I came across an interesting post in the Mediavine Facebook group the other day where someone asked members how many posts it took for their blog to qualify for Mediavine. The results were interesting! 

Lots of bloggers want to join the premium ad network. Mediavine has high ad rates and high fill rates, allowing bloggers to maximize their revenue. It also provides advanced analytics and reporting to help bloggers optimize ad performance. Mediavine is a trusted Google Ad Manager partner with a focus on supporting bloggers with faster approvals and better support.

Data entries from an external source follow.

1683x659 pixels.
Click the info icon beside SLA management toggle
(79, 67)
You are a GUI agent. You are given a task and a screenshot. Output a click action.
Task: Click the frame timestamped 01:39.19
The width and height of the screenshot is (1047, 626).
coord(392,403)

Here’s my personal experience with qualifying for Mediavine. I joined back in 2017 when it was far easier to get traffic from Pinterest. So while I was growing my blog, Pinterest was sending me traffic. Google was still keeping my site in the “sandbox” phase, but Pinterest was making up for traffic in the meantime. So once Google started showing my site in its results, traffic picked up, but by then, I had already qualified for Mediavine through my Pinterest traffic. 

Unfortunately, Pinterest is no longer the free traffic machine that it once was. It’s much harder to get easy traffic from the social pinning site as they have prioritized sponsored pins and their advertisers over creators like you and I.

In any case, Mediavine is still in reach for bloggers if you’re willing to put in the work.

How Many Posts Do Bloggers Need to Qualify for Mediavine?

On average, Mediavine bloggers had to publish 156 blog posts before qualifying for the premium ad network.

Here’s a breakdown of the survey results:

Average number of Blog Posts to qualify for Mediavine

5 bloggers qualified with less than 50 posts! The median was closer to 100-150 blog posts to qualify for Mediavine, however.

This is certainly good news for those of us who don’t want to create hundreds upon hundreds of new posts.

An interesting comment from one blogger Lindsay was: “In 2021, when MV used to welcome new publishers with a list of new sites, I used to randomly pick 12-15 and peep at their site size via their site map because I was curious too. I wish I’d kept a spreadsheet or something, but basically, the breakdown was: 0% had less than 50 posts. About 10-15% had 50-100 posts. Most (probably 70%+) had 100-200 posts, and about 20% had over 200 posts. Recipe sites seemed to trend on the higher end.”

I hope you found this post useful in planning your blog strategy!